[Collected data entries]

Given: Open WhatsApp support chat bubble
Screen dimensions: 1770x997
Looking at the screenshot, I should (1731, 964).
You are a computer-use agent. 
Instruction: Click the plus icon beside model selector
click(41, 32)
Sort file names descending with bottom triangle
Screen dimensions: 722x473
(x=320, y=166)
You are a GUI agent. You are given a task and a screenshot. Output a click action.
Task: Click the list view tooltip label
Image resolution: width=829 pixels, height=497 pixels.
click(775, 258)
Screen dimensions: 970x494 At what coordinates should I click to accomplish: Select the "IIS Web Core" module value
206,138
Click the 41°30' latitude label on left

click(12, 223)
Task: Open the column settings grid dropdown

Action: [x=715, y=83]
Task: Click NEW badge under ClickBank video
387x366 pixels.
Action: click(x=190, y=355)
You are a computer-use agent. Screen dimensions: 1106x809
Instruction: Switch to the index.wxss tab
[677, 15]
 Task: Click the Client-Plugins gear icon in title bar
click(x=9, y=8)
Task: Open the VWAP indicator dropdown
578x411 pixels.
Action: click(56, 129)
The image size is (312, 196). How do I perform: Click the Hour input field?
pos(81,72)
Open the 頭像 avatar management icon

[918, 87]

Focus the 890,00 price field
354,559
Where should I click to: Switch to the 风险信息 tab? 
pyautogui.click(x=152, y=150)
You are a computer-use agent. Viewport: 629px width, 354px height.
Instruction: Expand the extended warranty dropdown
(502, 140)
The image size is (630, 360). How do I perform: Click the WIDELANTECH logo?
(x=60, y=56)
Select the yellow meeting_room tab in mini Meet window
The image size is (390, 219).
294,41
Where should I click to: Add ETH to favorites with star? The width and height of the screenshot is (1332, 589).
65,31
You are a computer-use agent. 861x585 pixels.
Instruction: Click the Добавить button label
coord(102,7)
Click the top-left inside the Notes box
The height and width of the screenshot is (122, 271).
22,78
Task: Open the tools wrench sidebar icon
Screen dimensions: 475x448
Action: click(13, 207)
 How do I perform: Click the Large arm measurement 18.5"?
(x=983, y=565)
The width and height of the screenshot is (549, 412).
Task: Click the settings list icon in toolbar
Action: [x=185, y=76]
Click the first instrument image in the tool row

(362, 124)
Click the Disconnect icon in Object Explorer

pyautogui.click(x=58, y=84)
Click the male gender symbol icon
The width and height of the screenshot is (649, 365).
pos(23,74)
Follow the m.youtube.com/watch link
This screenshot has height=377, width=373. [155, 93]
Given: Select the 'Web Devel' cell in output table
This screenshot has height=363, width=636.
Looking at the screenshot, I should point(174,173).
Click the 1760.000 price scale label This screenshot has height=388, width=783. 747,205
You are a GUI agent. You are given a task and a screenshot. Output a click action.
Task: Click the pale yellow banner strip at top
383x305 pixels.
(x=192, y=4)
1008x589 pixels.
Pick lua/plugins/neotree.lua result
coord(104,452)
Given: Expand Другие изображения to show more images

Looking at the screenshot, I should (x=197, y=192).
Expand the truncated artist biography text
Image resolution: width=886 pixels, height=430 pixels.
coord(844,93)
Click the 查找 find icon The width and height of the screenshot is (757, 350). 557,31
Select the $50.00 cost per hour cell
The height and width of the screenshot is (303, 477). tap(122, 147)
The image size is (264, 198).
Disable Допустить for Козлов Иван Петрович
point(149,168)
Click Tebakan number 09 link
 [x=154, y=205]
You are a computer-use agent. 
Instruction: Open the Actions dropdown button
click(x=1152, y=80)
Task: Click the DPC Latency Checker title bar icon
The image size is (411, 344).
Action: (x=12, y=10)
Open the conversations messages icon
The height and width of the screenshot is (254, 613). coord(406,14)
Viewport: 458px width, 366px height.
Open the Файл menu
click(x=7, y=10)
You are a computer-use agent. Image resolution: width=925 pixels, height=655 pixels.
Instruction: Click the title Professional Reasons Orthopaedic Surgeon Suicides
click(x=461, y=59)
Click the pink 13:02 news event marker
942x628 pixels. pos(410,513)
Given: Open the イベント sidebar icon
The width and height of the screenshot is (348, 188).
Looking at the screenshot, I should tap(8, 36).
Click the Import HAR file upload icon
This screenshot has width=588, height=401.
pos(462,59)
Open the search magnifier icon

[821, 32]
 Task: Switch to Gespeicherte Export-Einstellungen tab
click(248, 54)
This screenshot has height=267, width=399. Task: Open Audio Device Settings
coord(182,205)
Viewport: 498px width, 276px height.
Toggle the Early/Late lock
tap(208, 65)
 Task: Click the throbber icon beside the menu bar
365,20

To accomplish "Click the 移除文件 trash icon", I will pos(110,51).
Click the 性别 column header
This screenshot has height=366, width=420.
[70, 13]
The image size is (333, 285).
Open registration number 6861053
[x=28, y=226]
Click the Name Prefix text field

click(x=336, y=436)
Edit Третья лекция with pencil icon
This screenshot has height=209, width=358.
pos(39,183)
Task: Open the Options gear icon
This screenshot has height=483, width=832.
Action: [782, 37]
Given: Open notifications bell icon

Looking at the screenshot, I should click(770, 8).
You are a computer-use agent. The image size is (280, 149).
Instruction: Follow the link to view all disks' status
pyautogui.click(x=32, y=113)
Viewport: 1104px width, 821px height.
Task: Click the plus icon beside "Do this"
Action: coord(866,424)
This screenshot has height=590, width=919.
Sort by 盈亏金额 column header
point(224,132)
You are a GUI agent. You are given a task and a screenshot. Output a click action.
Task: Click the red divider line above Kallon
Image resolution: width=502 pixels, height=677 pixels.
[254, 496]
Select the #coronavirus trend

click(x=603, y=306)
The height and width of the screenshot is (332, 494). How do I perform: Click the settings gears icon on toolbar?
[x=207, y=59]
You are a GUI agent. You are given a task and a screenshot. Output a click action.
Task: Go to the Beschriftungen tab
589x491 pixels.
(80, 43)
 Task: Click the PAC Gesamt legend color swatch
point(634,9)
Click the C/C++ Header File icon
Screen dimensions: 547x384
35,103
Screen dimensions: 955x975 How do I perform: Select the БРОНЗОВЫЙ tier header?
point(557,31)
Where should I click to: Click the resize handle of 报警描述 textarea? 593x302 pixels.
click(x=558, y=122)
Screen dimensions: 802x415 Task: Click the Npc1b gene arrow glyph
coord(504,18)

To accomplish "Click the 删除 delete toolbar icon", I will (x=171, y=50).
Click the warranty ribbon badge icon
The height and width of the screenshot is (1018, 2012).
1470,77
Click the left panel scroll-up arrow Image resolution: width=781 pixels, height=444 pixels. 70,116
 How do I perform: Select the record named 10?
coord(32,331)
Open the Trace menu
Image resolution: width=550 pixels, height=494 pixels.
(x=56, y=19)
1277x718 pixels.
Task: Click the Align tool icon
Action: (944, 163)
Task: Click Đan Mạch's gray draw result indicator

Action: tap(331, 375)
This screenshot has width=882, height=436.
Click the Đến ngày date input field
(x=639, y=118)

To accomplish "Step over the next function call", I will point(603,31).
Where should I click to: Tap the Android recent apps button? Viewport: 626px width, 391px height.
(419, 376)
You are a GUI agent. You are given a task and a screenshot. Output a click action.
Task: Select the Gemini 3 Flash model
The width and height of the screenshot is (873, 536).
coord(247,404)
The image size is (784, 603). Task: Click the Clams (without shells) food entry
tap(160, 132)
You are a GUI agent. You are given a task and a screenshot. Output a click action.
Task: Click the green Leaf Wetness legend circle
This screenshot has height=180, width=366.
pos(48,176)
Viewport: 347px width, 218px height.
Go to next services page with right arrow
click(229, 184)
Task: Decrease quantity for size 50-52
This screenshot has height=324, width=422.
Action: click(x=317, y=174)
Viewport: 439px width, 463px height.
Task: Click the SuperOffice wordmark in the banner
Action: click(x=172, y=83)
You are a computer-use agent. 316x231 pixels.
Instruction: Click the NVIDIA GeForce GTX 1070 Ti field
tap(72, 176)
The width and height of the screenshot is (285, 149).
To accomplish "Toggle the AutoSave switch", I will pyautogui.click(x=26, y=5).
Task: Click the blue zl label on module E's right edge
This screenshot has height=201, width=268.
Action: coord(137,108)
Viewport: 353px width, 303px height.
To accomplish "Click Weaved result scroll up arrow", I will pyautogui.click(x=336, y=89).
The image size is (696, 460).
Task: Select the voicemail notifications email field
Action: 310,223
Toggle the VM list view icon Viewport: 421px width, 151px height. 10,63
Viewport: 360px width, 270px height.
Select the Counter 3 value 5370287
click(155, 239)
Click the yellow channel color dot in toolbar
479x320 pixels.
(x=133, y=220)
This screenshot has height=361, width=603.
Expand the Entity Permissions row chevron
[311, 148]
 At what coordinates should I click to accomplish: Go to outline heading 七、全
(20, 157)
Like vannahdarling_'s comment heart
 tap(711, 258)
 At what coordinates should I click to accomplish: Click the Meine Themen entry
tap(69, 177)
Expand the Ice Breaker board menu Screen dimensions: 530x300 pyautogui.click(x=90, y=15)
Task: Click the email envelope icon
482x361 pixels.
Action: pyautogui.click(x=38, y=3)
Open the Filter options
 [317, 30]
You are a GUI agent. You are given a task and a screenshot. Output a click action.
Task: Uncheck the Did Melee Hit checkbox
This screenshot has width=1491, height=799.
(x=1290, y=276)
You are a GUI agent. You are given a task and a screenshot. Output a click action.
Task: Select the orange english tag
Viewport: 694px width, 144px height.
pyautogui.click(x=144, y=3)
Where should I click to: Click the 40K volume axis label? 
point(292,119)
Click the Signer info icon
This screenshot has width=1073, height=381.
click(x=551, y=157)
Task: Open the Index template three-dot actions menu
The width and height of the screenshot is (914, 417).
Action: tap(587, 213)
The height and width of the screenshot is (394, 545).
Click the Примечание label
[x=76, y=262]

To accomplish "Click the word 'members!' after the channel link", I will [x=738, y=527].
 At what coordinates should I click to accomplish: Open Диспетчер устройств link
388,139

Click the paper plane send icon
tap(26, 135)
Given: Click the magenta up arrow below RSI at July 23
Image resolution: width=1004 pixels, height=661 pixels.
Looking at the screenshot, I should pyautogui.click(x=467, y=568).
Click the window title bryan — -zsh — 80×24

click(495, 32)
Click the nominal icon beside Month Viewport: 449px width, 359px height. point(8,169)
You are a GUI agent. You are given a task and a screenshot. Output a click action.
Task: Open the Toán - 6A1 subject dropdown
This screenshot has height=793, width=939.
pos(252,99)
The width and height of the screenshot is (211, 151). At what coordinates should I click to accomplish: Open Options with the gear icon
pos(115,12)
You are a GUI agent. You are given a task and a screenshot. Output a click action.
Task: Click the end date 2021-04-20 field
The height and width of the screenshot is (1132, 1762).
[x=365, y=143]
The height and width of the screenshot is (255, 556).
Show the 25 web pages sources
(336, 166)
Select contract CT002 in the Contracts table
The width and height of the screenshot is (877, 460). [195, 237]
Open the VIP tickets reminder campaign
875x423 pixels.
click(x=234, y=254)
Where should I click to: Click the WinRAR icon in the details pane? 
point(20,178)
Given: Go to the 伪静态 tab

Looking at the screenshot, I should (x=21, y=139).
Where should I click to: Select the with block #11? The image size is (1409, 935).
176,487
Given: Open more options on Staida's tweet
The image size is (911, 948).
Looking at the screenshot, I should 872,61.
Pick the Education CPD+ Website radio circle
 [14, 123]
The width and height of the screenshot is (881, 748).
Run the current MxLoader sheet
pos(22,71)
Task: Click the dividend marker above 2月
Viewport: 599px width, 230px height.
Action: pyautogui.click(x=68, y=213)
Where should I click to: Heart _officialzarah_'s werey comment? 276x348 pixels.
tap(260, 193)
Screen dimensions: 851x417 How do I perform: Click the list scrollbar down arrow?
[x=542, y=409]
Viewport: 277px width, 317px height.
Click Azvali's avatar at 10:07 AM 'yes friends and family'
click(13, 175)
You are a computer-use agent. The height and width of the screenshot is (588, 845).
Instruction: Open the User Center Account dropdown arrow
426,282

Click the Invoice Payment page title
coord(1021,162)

Task to complete - From the records above, print exactly the lines that run from the line with "Click the 性别 column header" to the line with "Task: Open the Options gear icon", inclusive.

Your solution -
Click the 性别 column header
This screenshot has height=366, width=420.
[70, 13]
The image size is (333, 285).
Open registration number 6861053
[x=28, y=226]
Click the Name Prefix text field

click(x=336, y=436)
Edit Третья лекция with pencil icon
This screenshot has height=209, width=358.
pos(39,183)
Task: Open the Options gear icon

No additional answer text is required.